Work task: Check each line of the entries below for the string "agent"; copy every line where it appears.

Material for the task:
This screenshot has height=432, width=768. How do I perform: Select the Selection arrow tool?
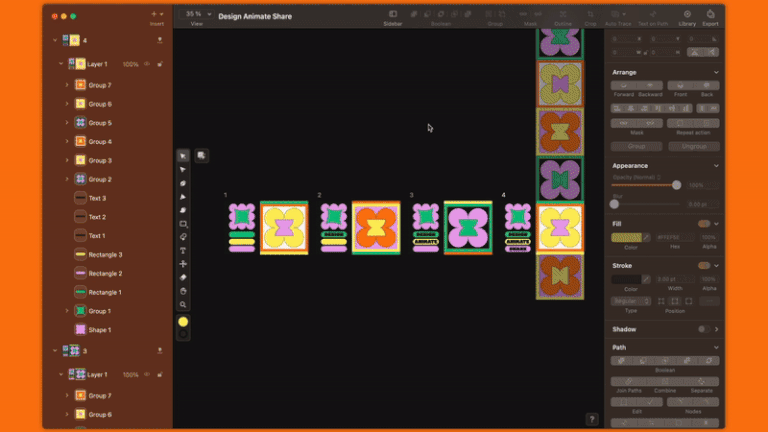click(183, 156)
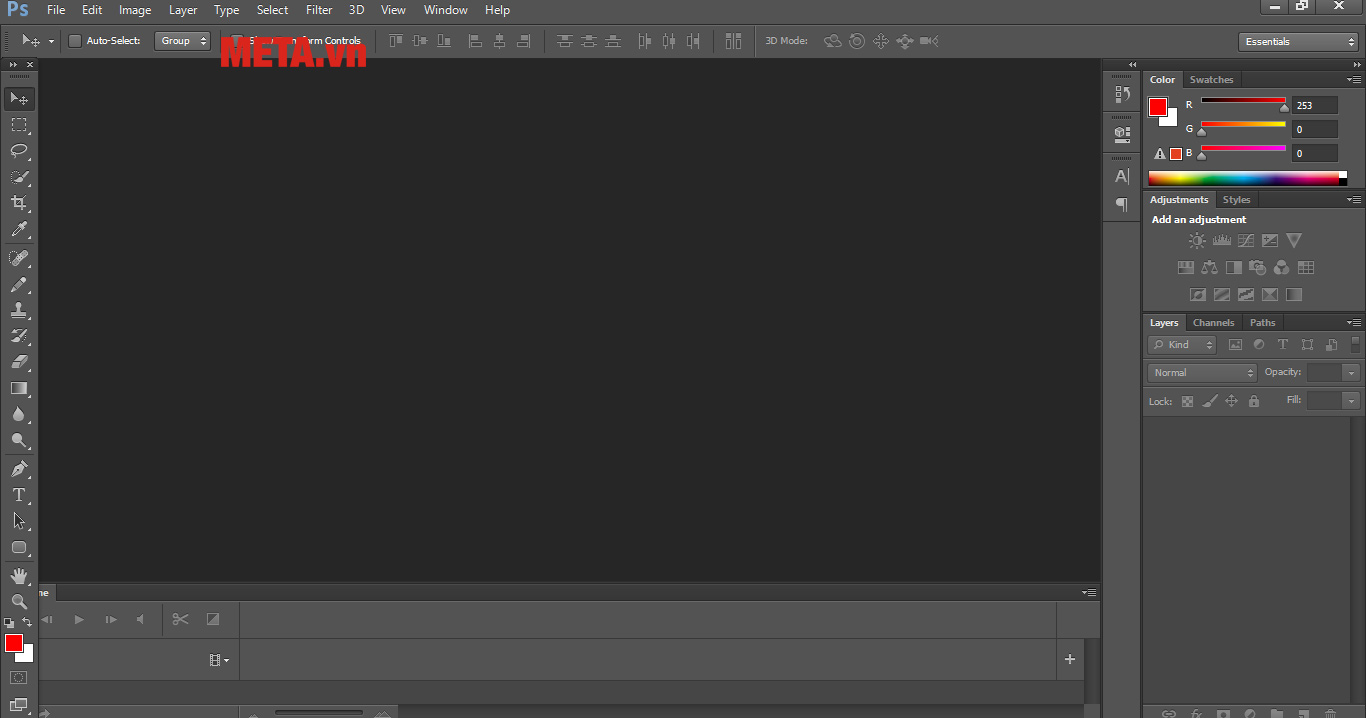Toggle Lock All in the Layers panel

tap(1253, 400)
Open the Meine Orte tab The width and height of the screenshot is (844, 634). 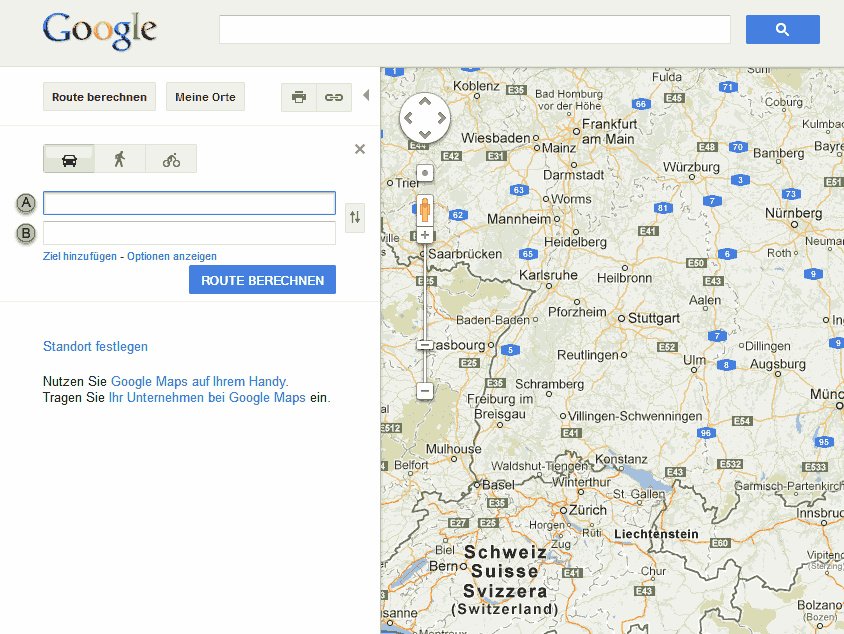pos(205,97)
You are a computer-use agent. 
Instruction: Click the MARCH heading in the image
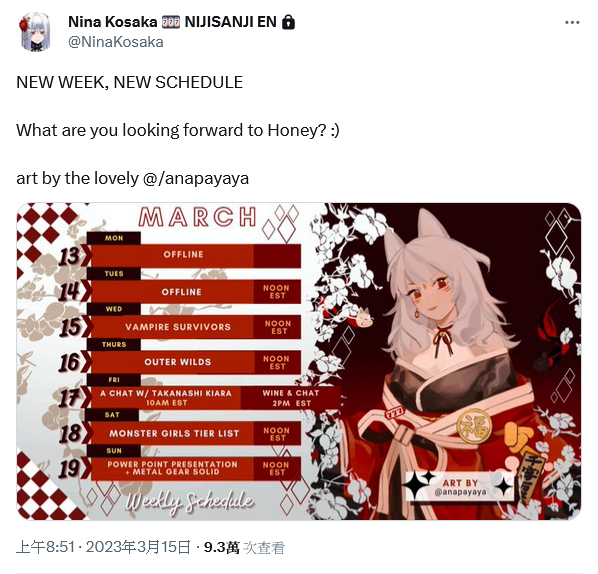[x=197, y=217]
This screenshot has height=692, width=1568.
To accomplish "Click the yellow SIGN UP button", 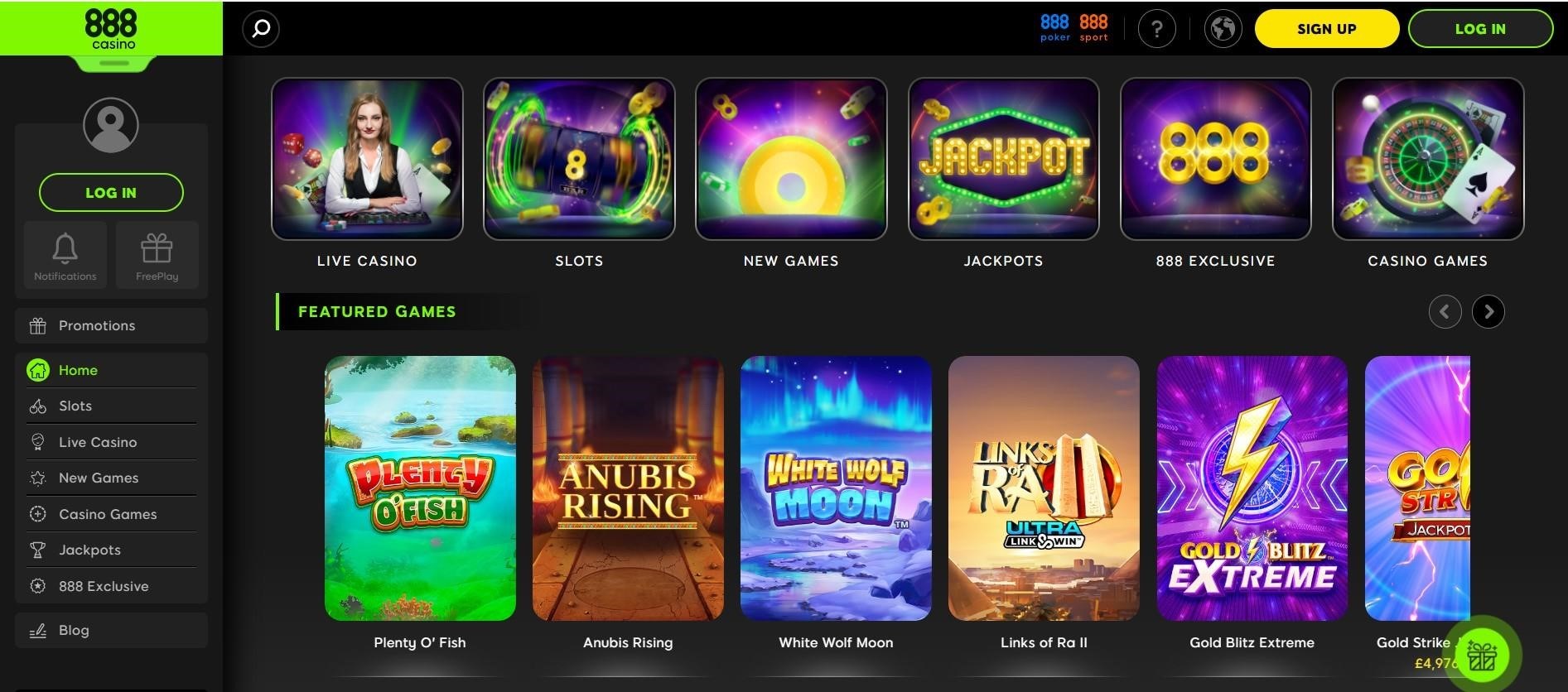I will coord(1327,29).
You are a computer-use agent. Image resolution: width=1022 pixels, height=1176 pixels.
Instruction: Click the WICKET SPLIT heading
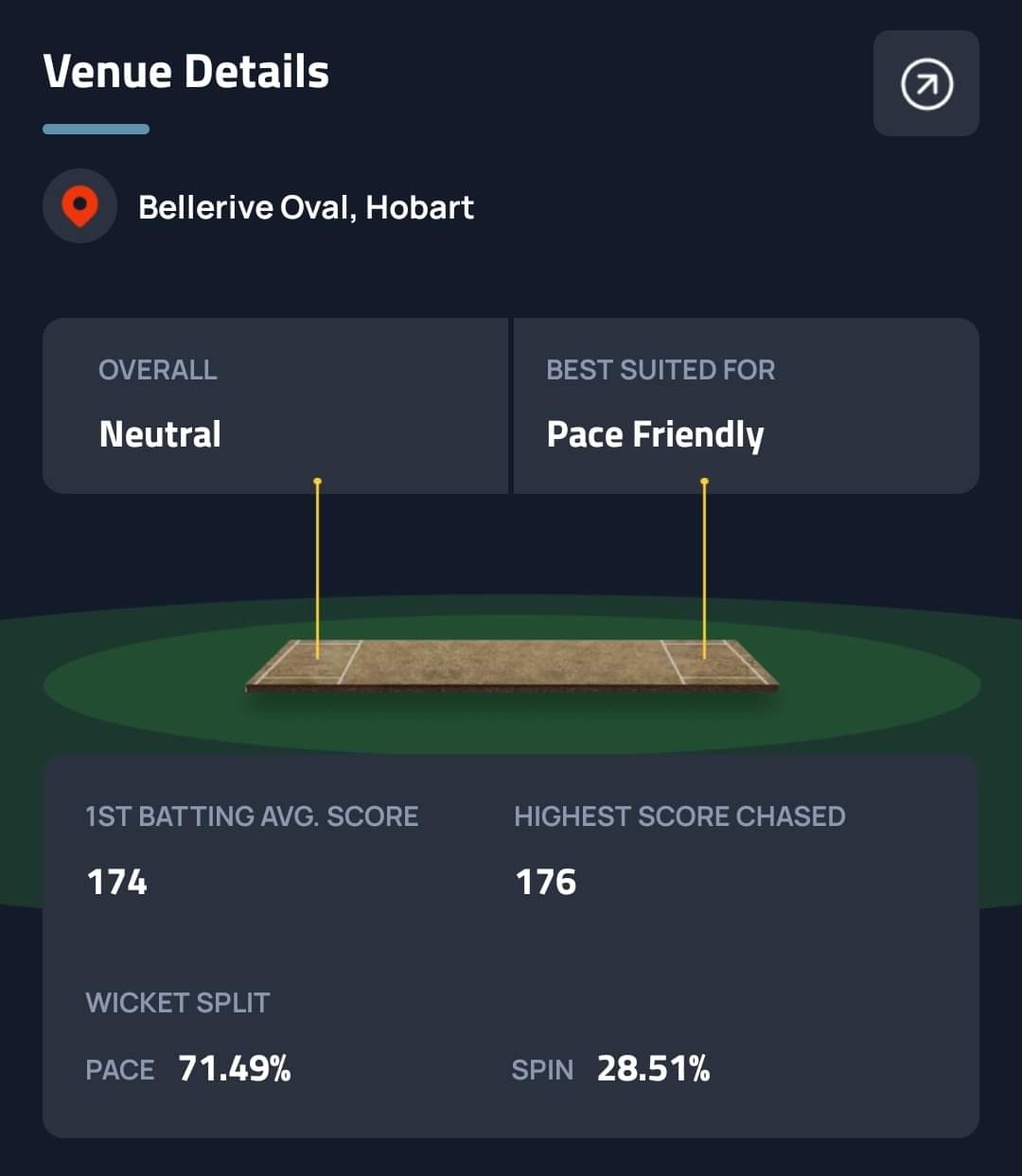point(178,1003)
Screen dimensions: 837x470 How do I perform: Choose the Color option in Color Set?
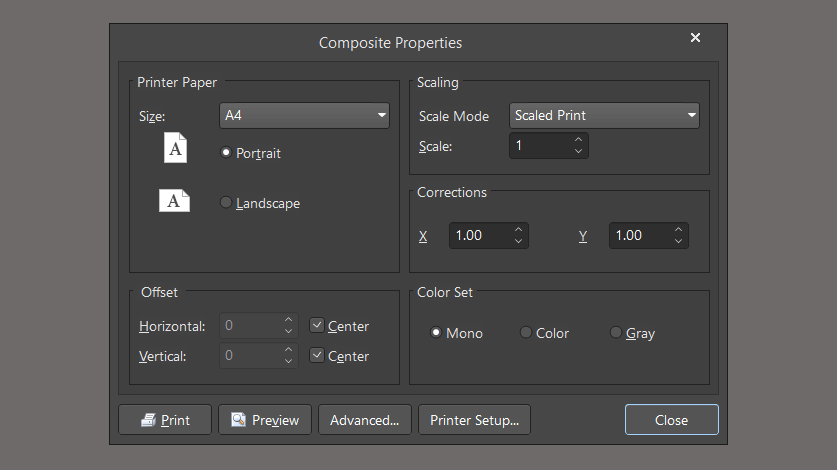526,333
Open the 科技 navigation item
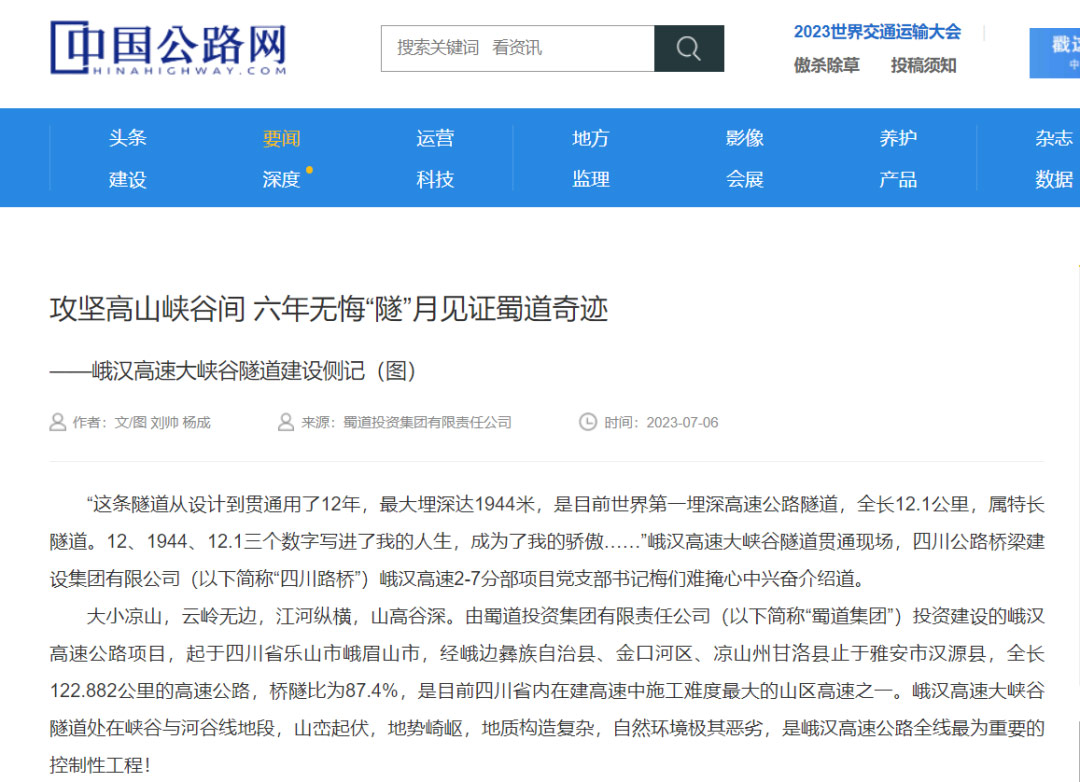 point(435,179)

Task solution:
You are a computer-use agent. 
You are a computer-use agent. Image resolution: width=1022 pixels, height=1176 pixels.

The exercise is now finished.